# EXCERPTED TEXT

A cautionary tale about what might happen if you inexplicably decided to put Franca Stoppi's demon baby in a pot of scalding hot water, The Other Hell is possession, murder and forbidden lust wrapped in an exhaustively precise package. It is? Oh, it totally is. And get this, Franca Stoppi's face is always framed by her black and white nun head covering. Hold on, head covering? There must be a better name for it than that. How about headpiece? Headpiece. Headpiece. It's better than head covering, I'll give you that. But I need something with a little more pizazz. I think I got it. Are you sitting down? Yeah, yeah, what is it already? Wimple. Let it sink in. Wimple. You know what? I like it.
 
 
I'm gonna give the whole face framing thing another go, as I would like to use the word "wimple" in a more organic-sounding fashion. Shot from every angle possible, Franca Stoppi's beguiling mug is always framed by her wimple, a medieval piece of clothing that covers the head, as well as the neck.

 
I can't stress this enough: The wimple is the perfect garment for an actress like Franca Stoppi, as it accentuates her strongest feature. And that is, of course, her gorgeous face.
 
 
Don't get too excited my fellow Franca Stoppi fans. In order to see our beloved Franca Stoppi glower from the inside of a nun's habit, you're going to have to watch The Other Hell. Well, duh, we kind of figured that out already. No, I don't think you understand. You're going to have to watch this movie. Hmm, when you put it that way, it doesn't sound so easy.

# DATASET SECTION
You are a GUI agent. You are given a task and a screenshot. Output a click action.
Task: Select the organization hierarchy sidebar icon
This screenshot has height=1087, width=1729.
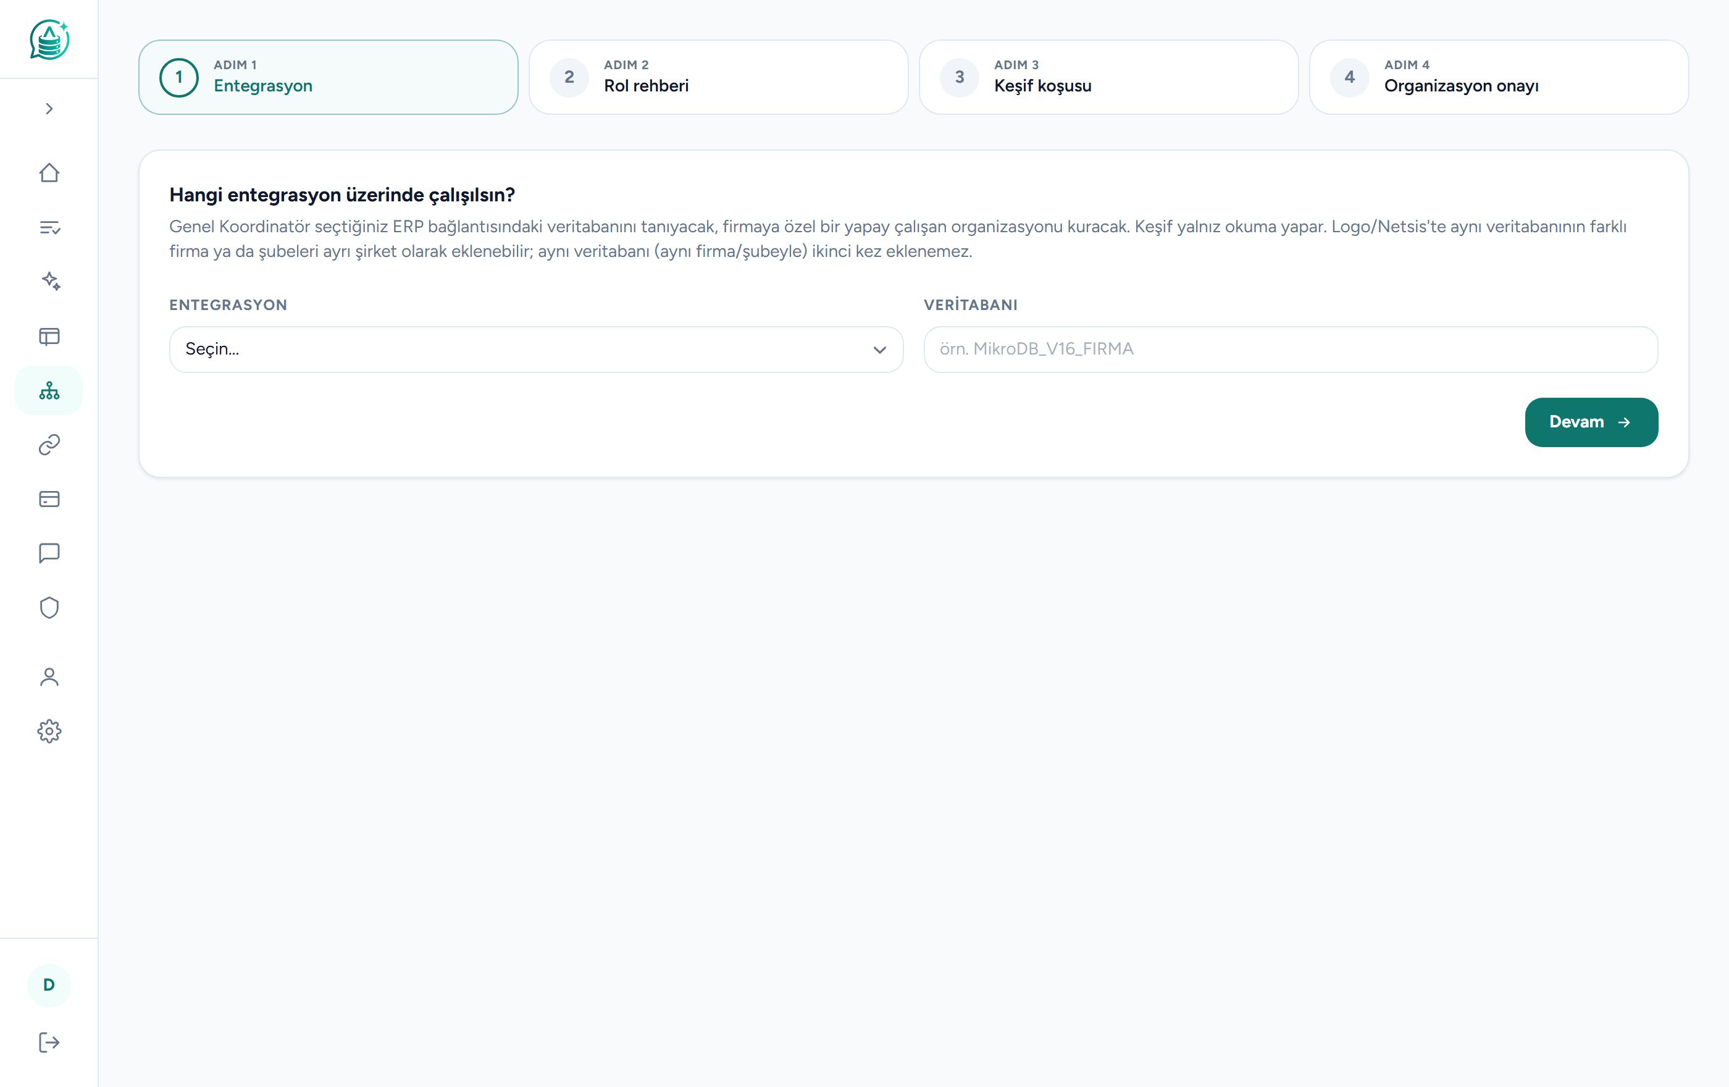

# DIRECTIONS
1. In the review of The Other Hell, what does a wimple cover?
2. Extend the review of The Other Hell, beginning after its final sentence.

# ANSWERS
1. A wimple covers the head and the neck.

2.
Never fear, Goblin is here. It's true, the Goblin music heard throughout The Other Hell is simply the score from Beyond the Darkness. Nonetheless, it was comforting to hear their unique brand of synth-rock every now and then, as it perked up the film's many dull patches.
 
 
"The genitals are the door to evil!" You can say that again, sister. Notice how she said they were "the" door and not "a" door. Mildly fascinating. Down below in the convent's basement laboratory/crypt, one nun, let's call her Sister Assunta (Paola Montenero), is telling another nun about the wickedness that lies beyond the labia. And just as she's wrapping up her anti-pussy diatribe, a set of glowing red eyes appear from out of the darkness. These eyes, of course, cause Sister Assunta to stab the other nun to death.
 
 
If what I just described sounds out of the ordinary for a nunnery, I have to say, it's pretty standard stuff for the convent that's run by Mother Vincenza (Franca Stoppi), as acts of nun-on-nun violence are par for the course at this place.
 
 
Don't believe me? Just ask Boris (Franco Garofalo), the convent's resident creepy gardener. If he sees a nun ranting and raving about the devil while bleeding from the mouth, he will simply shrug his shoulders and continue trimming the bushes.
 
 
While Mother Vincenza and Boris the gardener (he also runs the dog pound/chicken farm next-door) seem indifferent to the convent chaos, the members of the clergy seem to think otherwise. When the doltish Father Inardo (Andrea Aureli) is unable to get to bottom of things (his attempt to pray the evil away is met with mixed results, and by "mixed results," I mean it was met with complete and utter failure), the church sends in Father Valerio (Carlo De Mejo), a sort of  ecclesiastical detective who solves problems by using reason and logic.
 
 
As he arrives, Mother Vincenza is forcing the other nuns to burn all of Sister Assunta's things; he's also nearly mauled by one of Boris' dogs. So, right from the get-go, it's clear that they have something to hide. But what could it be? Frankly, I don't really care what they're hiding, as the film is not providing me with anything I can use from a perversion perspective. Oh, you poor thing. Is this nun-based supernatural thriller lacking in the titillation department? Yes. Yes it is. Well, suck it up, and stop being such a baby. Not every film is going to cater to your debased needs. Why not? The world doesn't work that way. What you should have done was not watch the film. Now you tell me.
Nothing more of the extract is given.